WORK REQUEST
Beginning at the line that contains "Click the Team Member people icon", output each line exactly through the end of the records, and drop any pictures.

RECORDS SUPPLIED
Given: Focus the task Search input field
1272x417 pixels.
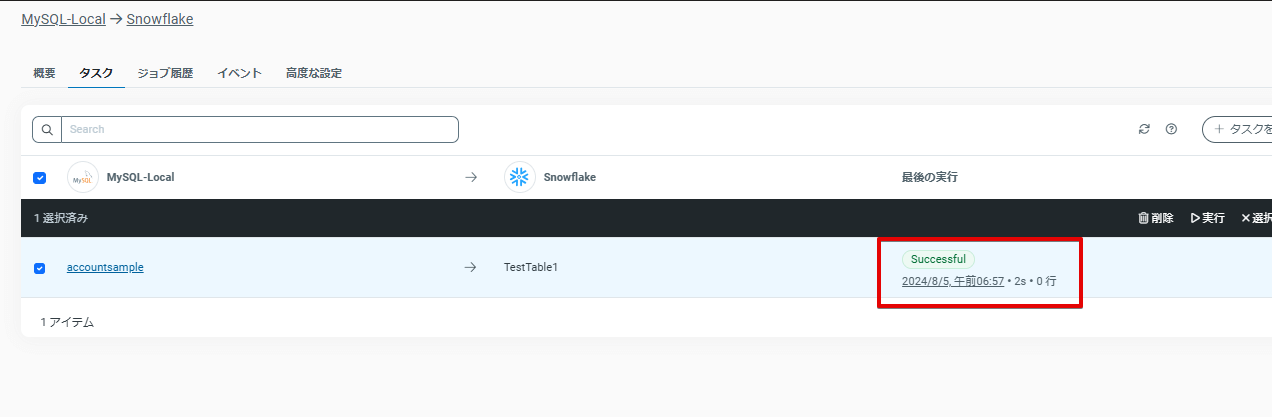Looking at the screenshot, I should tap(260, 129).
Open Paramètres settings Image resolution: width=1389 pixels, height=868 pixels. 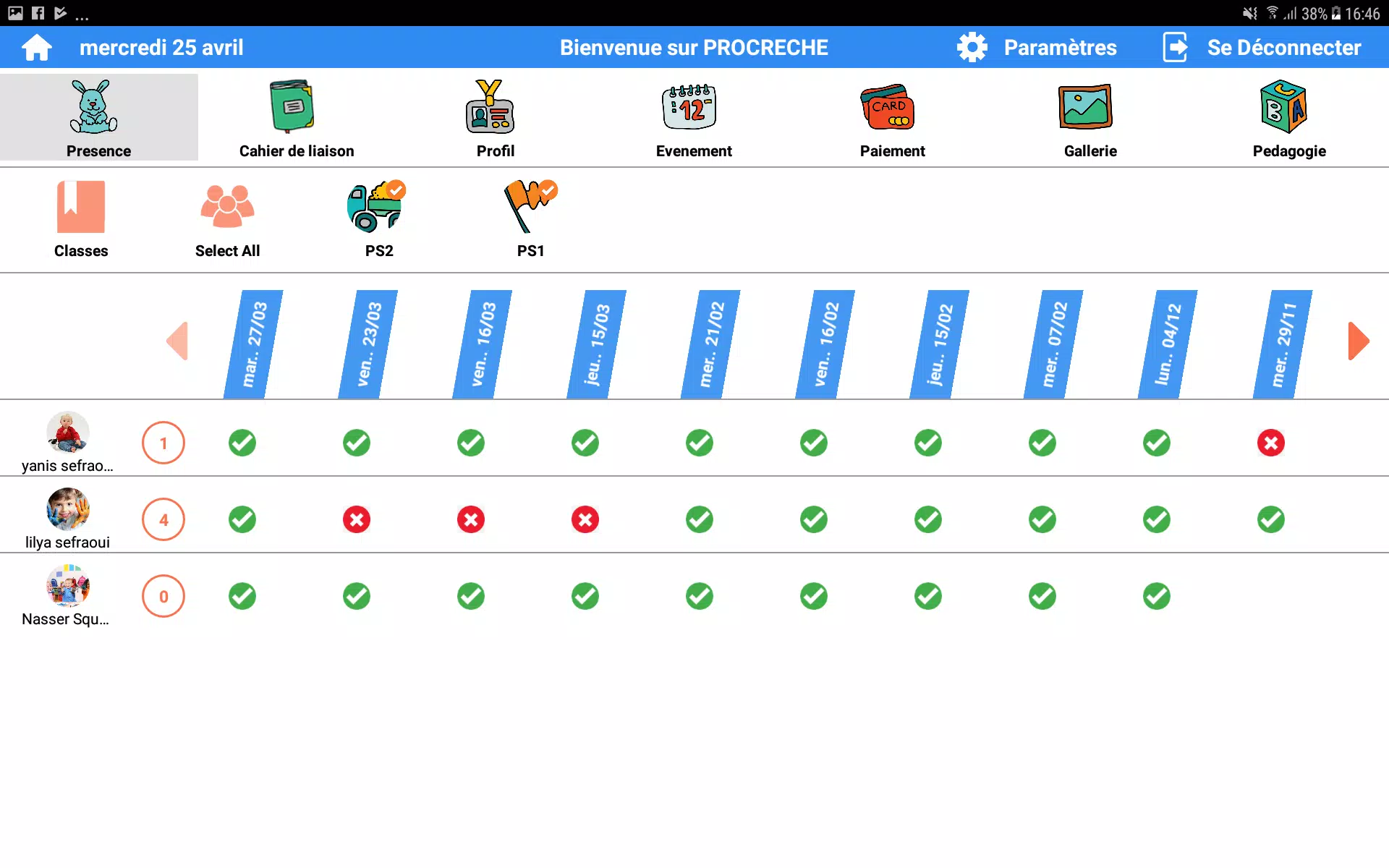tap(1037, 48)
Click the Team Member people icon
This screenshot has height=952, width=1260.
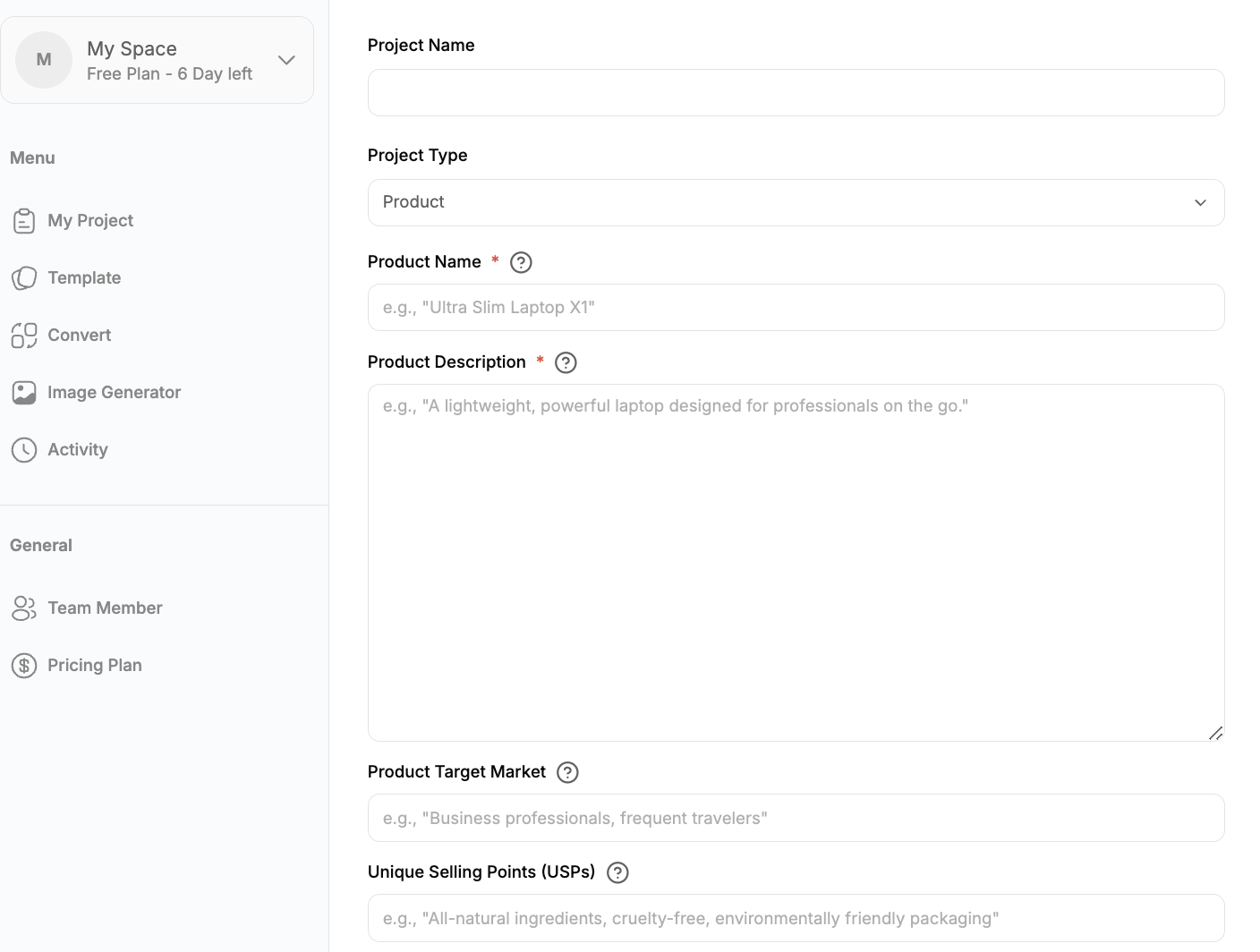pos(24,608)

ANSWER TO THIS EXERCISE
Click the Team Member people icon
This screenshot has height=952, width=1260.
pos(24,608)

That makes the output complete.